I’ve decided not to go back to Tagalog class because we’re reviewing stuff we did in the spring, and the class is still boring. And because I cut class this week, I was able to go home Wednesday evening, walk the dog, and eat dinner with Christine and Sharon before going out to see Jeremy and my co-worker James play at the Hideout. Christine and I gossiped about her trip to Amsterdam (naughty entertainment!) and to Germany (lots of wine with her mom’s best friend!). She said that she got into a bit of a tiff with her travelling pal and that, on the flight back, they didn’t speak. Her friend wrote in her journal the entire flight. You girls out there know what I’m talking about, having gone through junior high and all — if you’re with somebody and they’re sitting there, writing in their journal and TOTALLY IGNORING YOU, then you know they’re writing shit about you. It’s just the rules. Except when I’m taking notes for the flip front — that’s different.

The show was good. A bunch of Chicago bands convened at the Hideout to play one song each by another Chicago band. I thought Jeremy and James were going to play Cheap Trick’s “The Flame” but thank goodness, they played “Southern Girls” instead. Eric Roth and The Silver Schmateez brought down the house with R. Kelly’s “Your Body’s Callin'”. Some skanky drunk guy brushed up against me and tried to chat me up before stumbling off to chat up another girl. It was fun fun fun and then we went home before Yum Yum (you Hyde Parkers remember them?) got to play their version of the Chicago Bears’ “Super Bowl Shuffle”. The crowd was made up of the usual suspects — hipsters wearing holey t-shirts and glasses with thick plastic frames, the occasional old punk with tattooed arms and stubble. I had an idea a few months ago, and it’s nights like Wednesday that make me think I could be sitting on a gold mine: Indie Rock Escort Service.

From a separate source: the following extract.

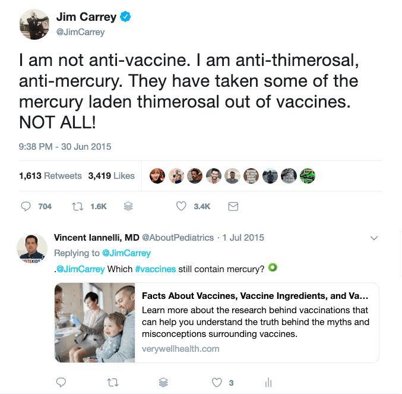Open the verywellhealth.com link card
Viewport: 402px width, 394px height.
217,322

Need a date for Le Tigre at The Metro? A weekly bud to shop for comics with you? Just call 800-INDI-LUV and within two hours Aunt Jasmine will have a vintage Levi’s cord-clad, vintage Adidas-wearin’ Oberlin grad on your doorstep with a six pack of PBR in their New York Portage record bag and a fistful of gerbera daisies. I think Foster and, if I can convince him, Jeremy would be my first employees. If you yourself are, or if you have any friends who are, indie rock boys and girls who are single and in need of some companionship (or just some booty), I can hook you up.

It’s gonna be so sweet.

I wrote away for tickets to be in the audience for “Total Request Live” when I go home in September — oh, didn’t I tell you? I’ll be in New York the first week of September. Those of you in the area would be wise to come hang out and fete my presence in the city. Although, Patrick, if you came in from Connecticut, I could buy you a belated birthday drink. Anyway, I can’t have the tickets because I am too goddamned old to be in the audience (16-24 is the preferred range). What are they afraid of — my aged-in-a-barrel sense of irony? My fashion sense? My refusal to scream immediately upon sighting Korn or Avril Lavigne? Oh well.

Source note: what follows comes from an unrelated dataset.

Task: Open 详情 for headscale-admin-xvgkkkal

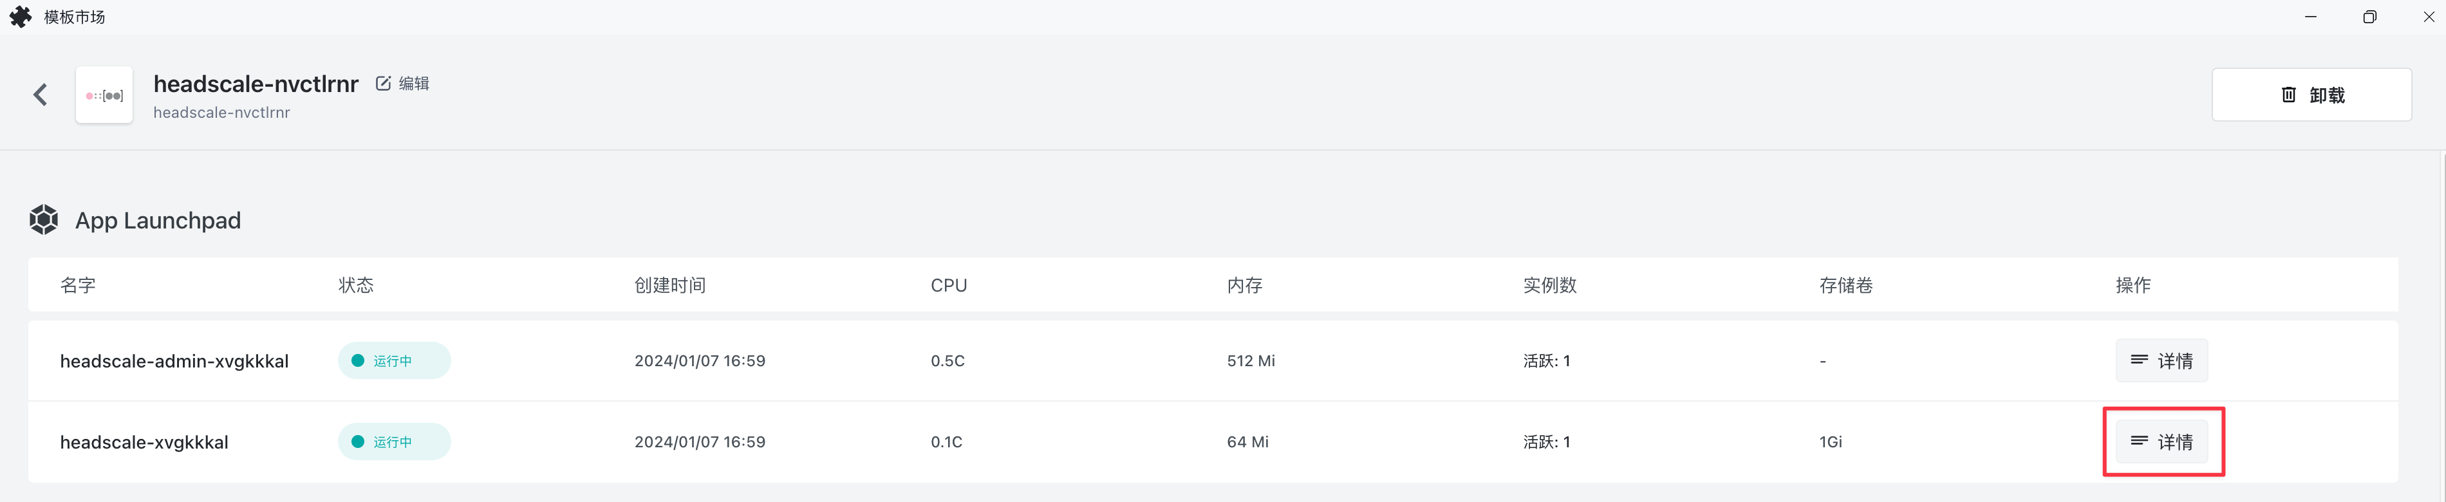Action: click(x=2160, y=361)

Keep those dream interpretations coming in. Kathy Stell is first in the running — grand prize is a pan of my famous brownies and a copy of one of the following books:

Judy Blume, Are You There God? It’s Me, Margaret

Sue Townsend, The Adrian Mole Diaries

Jackie Collins, The World Is Full of Divorced Women

I’ll announce a winner next Friday. Oh, and who would be up for some Elvis karaoke next Friday? A show of hands, please, and enjoy the rest of your weekend.




James Brown – Superbad Pts. 1 & 2; Elvis Presley – Stuck On You; The Strokes – New York City Cops; The Roots – Thought At Work; Michael Galasso – Angkor Wat Theme 1; The Beatles – Here, There, and Everywhere; The White Stripes – Your Southern Can Is Mine






~ by Jasmine on August 9, 2002.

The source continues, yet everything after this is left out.